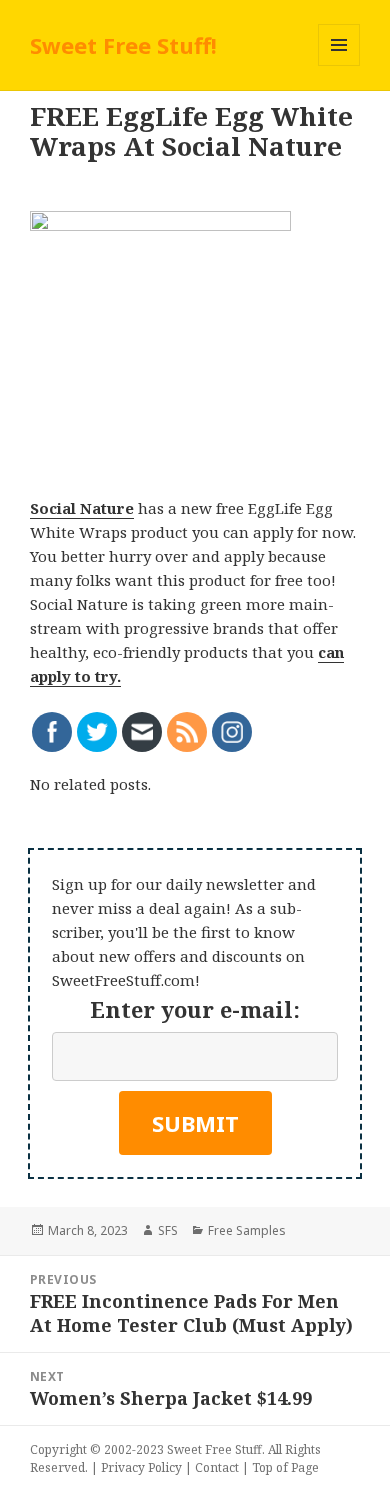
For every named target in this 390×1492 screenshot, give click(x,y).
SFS (168, 1230)
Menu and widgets (339, 65)
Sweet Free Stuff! (123, 45)
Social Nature (82, 508)
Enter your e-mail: (195, 1009)
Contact (217, 1467)
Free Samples (247, 1230)
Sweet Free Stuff (214, 1449)
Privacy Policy (141, 1467)
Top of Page (285, 1467)
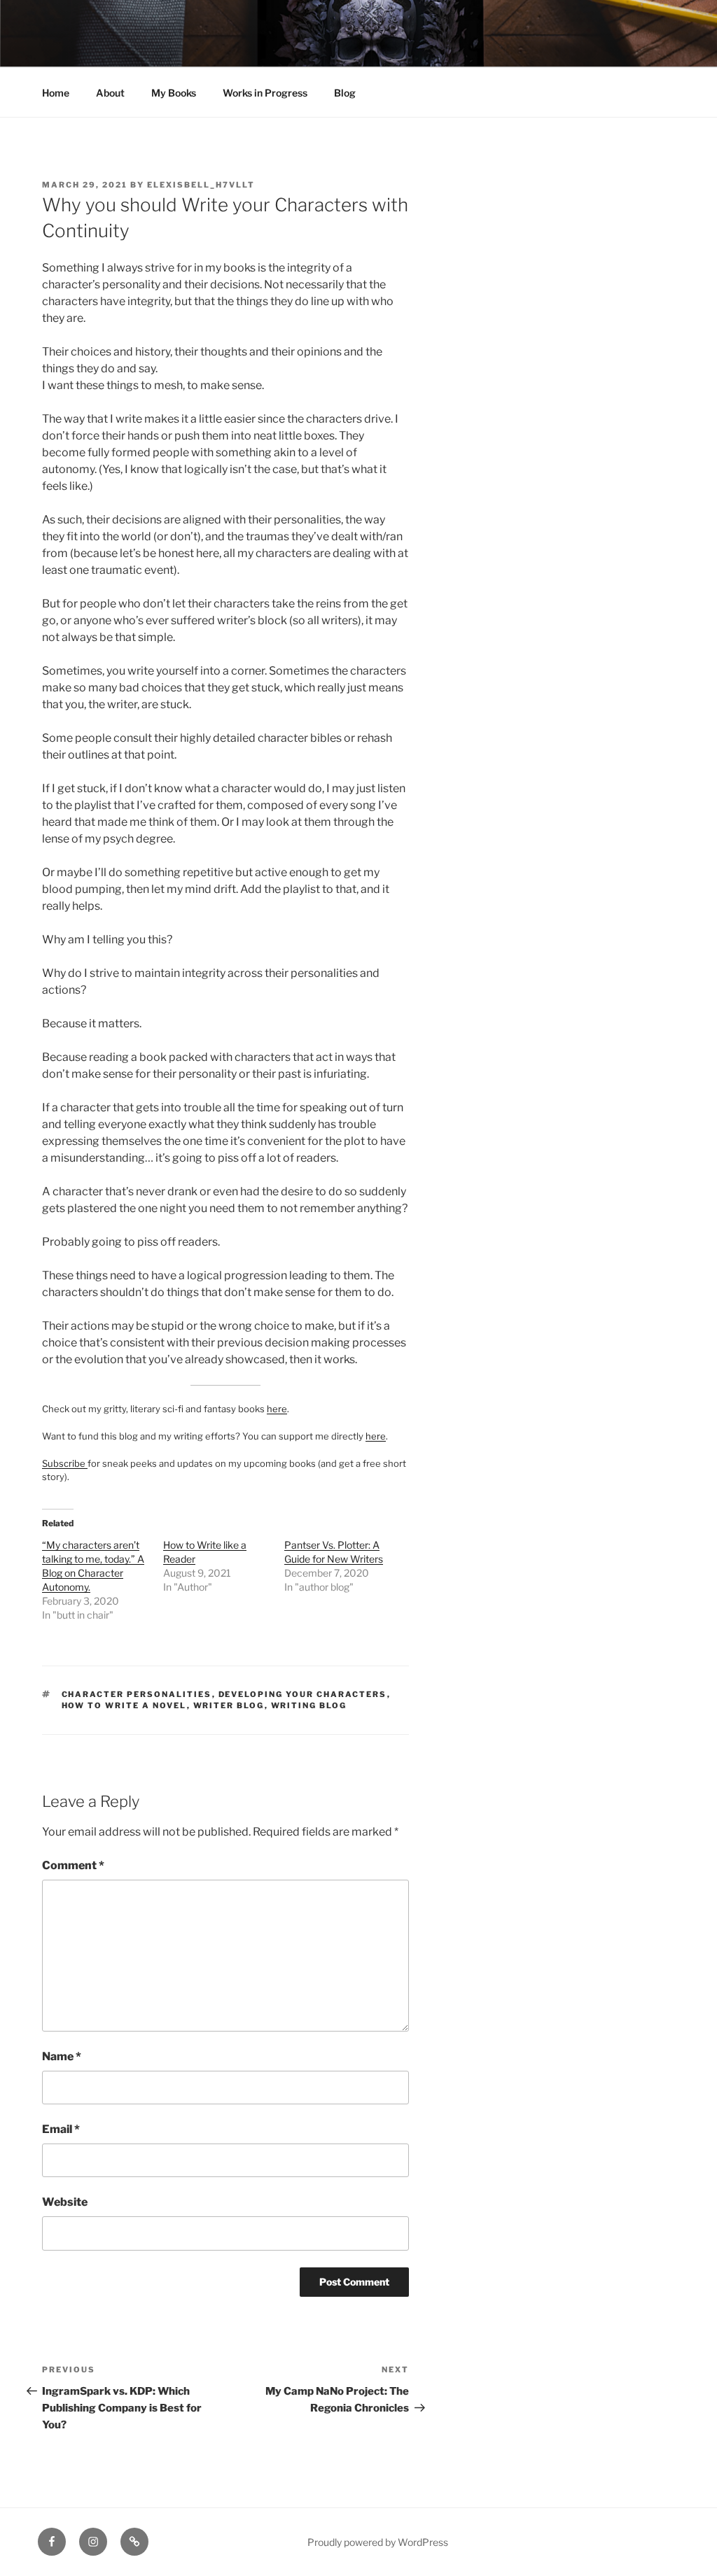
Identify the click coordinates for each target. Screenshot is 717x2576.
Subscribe (65, 1463)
┄┄┄┄┄┄┄┄┄┄┄┄┄┄┄┄┄┄┄┄
The problem: Drop the images; return the entries above exactly as they appear.

Answer box:
For every named target in this 390×1492 screenshot, give click(x,y).
SFS (168, 1230)
Menu and widgets (339, 65)
Sweet Free Stuff! (123, 45)
Social Nature (82, 508)
Enter your e-mail: (195, 1009)
Contact (217, 1467)
Free Samples (247, 1230)
Sweet Free Stuff (214, 1449)
Privacy Policy (141, 1467)
Top of Page (285, 1467)
Identify the click coordinates for each target. Screenshot is 717x2576.
Subscribe (65, 1463)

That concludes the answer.